Task to complete:
Among the entries below, extract exactly the lines that run from the one with "обзаведется солнечной электростанцией" through the one with "Читать дальше (448, 1597)", both ends included.

Records for the exercise:
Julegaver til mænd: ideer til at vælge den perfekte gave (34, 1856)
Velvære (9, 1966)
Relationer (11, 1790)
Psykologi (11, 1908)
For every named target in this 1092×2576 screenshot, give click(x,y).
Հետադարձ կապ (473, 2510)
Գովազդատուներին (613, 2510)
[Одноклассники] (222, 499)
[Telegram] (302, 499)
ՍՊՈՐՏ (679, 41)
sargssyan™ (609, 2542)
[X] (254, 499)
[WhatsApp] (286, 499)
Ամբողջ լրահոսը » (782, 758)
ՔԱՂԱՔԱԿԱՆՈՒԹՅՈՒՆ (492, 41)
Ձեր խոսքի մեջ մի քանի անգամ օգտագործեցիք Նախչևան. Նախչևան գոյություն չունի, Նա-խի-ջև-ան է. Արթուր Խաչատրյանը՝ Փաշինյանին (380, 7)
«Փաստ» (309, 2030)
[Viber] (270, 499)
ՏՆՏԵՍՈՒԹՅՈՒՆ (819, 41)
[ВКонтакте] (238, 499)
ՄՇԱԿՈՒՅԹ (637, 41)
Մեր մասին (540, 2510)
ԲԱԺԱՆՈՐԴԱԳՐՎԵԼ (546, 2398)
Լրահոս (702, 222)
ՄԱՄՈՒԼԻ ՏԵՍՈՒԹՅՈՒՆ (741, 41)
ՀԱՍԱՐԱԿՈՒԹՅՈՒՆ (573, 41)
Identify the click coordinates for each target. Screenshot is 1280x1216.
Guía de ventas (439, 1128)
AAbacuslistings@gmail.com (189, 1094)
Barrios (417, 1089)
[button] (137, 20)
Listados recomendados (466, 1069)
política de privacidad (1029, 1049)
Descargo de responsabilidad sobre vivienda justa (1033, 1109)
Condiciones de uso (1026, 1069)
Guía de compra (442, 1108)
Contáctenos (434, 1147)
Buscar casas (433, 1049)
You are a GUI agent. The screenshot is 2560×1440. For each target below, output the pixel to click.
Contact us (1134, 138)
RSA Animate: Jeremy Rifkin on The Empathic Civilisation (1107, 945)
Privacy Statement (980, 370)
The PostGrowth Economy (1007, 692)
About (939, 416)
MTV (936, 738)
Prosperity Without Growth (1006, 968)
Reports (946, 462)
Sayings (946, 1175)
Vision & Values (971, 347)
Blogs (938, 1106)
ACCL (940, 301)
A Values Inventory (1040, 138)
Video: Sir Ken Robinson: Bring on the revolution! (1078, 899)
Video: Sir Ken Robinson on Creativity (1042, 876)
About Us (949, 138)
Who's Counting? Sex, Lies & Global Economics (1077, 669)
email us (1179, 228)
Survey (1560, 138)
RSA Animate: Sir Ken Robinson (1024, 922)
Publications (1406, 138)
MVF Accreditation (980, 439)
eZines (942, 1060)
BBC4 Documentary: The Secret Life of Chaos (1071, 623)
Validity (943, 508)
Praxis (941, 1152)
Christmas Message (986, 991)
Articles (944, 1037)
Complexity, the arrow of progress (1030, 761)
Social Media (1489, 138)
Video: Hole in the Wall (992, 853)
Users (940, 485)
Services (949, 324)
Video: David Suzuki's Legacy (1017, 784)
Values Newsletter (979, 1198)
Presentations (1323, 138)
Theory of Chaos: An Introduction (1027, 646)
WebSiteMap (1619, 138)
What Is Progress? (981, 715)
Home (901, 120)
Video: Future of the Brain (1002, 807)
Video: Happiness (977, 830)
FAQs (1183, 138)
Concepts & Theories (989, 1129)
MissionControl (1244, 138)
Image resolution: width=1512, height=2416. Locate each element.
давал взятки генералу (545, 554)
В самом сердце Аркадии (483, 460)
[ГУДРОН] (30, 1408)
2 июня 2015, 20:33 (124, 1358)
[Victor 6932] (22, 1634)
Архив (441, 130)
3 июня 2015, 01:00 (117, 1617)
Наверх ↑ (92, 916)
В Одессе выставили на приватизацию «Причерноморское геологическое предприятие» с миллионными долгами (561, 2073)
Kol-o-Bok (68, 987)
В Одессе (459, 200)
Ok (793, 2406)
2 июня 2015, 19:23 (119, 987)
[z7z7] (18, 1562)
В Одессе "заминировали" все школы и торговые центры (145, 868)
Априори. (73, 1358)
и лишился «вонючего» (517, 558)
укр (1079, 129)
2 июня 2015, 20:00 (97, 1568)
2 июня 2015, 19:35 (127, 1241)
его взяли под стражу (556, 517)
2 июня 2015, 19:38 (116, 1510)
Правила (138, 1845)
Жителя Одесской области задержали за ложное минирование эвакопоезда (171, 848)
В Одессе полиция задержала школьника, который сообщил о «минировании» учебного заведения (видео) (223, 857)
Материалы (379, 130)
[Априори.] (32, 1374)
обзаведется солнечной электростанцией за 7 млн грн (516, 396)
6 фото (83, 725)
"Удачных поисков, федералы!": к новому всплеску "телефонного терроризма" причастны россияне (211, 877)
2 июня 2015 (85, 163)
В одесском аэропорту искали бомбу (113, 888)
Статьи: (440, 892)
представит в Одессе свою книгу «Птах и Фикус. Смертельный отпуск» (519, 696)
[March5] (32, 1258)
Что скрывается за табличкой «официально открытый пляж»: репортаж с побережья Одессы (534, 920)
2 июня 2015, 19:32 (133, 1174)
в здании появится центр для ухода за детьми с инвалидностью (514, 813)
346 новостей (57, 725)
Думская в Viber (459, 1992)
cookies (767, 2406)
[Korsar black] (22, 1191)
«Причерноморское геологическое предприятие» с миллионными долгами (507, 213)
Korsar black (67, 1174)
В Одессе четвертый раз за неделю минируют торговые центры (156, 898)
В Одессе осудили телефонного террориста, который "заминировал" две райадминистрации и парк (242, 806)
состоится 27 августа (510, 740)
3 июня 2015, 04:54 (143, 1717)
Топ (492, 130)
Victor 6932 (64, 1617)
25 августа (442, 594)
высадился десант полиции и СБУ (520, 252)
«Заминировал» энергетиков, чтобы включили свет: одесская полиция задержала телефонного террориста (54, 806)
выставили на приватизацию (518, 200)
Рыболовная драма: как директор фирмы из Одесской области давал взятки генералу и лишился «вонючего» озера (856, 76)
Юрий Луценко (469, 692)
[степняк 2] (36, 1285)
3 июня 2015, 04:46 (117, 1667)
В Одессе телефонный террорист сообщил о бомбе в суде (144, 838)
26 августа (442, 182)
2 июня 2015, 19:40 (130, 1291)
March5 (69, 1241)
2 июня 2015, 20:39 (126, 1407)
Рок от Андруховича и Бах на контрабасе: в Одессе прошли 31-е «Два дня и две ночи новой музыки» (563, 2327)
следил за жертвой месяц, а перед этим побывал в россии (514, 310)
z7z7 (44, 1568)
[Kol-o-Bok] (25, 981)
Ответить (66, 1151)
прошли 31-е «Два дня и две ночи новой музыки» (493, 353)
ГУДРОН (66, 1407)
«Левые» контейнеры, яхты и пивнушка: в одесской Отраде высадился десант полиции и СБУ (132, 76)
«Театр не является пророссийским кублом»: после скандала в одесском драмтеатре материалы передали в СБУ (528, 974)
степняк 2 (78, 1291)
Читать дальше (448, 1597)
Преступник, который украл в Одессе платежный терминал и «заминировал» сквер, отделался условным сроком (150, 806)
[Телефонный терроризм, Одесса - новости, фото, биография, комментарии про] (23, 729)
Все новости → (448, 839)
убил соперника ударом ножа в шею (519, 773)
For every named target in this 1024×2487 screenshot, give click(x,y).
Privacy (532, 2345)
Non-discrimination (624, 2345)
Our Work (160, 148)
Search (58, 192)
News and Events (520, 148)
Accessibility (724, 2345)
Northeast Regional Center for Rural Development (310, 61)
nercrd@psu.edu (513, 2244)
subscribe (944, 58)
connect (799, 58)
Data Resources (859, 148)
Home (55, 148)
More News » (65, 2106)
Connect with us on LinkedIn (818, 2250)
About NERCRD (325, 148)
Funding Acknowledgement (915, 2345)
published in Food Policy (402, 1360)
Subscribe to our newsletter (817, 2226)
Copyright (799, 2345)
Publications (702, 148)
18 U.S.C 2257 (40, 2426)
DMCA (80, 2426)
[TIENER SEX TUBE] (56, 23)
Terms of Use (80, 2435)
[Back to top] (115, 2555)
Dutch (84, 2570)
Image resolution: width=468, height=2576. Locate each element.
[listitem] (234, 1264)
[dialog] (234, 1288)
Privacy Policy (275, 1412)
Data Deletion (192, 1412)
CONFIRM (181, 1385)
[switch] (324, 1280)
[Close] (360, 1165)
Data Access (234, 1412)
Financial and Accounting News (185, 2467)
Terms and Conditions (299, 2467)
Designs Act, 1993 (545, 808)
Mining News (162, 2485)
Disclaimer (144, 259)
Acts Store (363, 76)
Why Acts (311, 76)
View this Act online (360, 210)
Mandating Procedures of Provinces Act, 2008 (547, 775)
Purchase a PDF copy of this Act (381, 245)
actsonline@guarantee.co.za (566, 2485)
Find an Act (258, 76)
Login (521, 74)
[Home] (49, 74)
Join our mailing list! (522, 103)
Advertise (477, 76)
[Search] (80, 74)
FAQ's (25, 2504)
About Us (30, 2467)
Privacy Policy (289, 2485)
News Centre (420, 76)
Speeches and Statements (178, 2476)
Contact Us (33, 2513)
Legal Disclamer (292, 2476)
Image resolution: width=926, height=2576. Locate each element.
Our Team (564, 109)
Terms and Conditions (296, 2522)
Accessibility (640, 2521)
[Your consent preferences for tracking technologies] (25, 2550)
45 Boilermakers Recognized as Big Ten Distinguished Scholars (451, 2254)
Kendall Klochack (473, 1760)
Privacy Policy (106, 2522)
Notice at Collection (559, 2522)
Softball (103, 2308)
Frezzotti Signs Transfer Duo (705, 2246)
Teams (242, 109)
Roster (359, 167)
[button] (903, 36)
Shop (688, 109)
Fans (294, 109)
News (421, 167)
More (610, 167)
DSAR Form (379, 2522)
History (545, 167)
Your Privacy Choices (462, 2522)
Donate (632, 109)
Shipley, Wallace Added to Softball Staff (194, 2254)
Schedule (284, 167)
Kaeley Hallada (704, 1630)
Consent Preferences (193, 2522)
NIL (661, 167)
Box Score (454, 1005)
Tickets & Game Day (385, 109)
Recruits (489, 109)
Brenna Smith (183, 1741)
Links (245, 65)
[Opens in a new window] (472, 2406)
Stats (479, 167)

Answer below:
обзаведется солнечной электростанцией за 7 млн грн (516, 396)
6 фото (83, 725)
"Удачных поисков, федералы!": к новому всплеску "телефонного терроризма" причастны россияне (211, 877)
2 июня 2015 (85, 163)
В одесском аэропорту искали бомбу (113, 888)
Статьи: (440, 892)
представит в Одессе свою книгу «Птах и Фикус. Смертельный отпуск» (519, 696)
[March5] (32, 1258)
Что скрывается за табличкой «официально открытый пляж»: репортаж с побережья Одессы (534, 920)
2 июня 2015, 19:32 (133, 1174)
в здании появится центр для ухода за детьми с инвалидностью (514, 813)
346 новостей (57, 725)
Думская в Viber (459, 1992)
cookies (767, 2406)
[Korsar black] (22, 1191)
«Причерноморское геологическое предприятие» с миллионными долгами (507, 213)
Korsar black (67, 1174)
В Одессе четвертый раз за неделю минируют торговые центры (156, 898)
В Одессе осудили телефонного террориста, который "заминировал" две райадминистрации и парк (242, 806)
состоится 27 августа (510, 740)
3 июня 2015, 04:54 (143, 1717)
Топ (492, 130)
Victor 6932 (64, 1617)
25 августа (442, 594)
высадился десант полиции и СБУ (520, 252)
«Заминировал» энергетиков, чтобы включили свет: одесская полиция задержала телефонного террориста (54, 806)
выставили на приватизацию (518, 200)
Рыболовная драма: как директор фирмы из Одесской области давал взятки генералу и лишился «вонючего» озера (856, 76)
Юрий Луценко (469, 692)
[степняк 2] (36, 1285)
3 июня 2015, 04:46 (117, 1667)
В Одессе телефонный террорист сообщил о бомбе в суде (144, 838)
26 августа (442, 182)
2 июня 2015, 19:40 (130, 1291)
March5 (69, 1241)
2 июня 2015, 20:39 (126, 1407)
Рок от Андруховича и Бах на контрабасе: в Одессе прошли 31-е «Два дня и две ночи новой музыки» (563, 2327)
следил за жертвой месяц, а перед этим побывал в россии (514, 310)
z7z7 (44, 1568)
[Kol-o-Bok] (25, 981)
Ответить (66, 1151)
прошли 31-е «Два дня и две ночи новой музыки» (493, 353)
ГУДРОН (66, 1407)
«Левые» контейнеры, яхты и пивнушка: в одесской Отраде высадился десант полиции и СБУ (132, 76)
«Театр не является пророссийским кублом»: после скандала в одесском драмтеатре материалы передали в СБУ (528, 974)
степняк 2 (78, 1291)
Читать дальше (448, 1597)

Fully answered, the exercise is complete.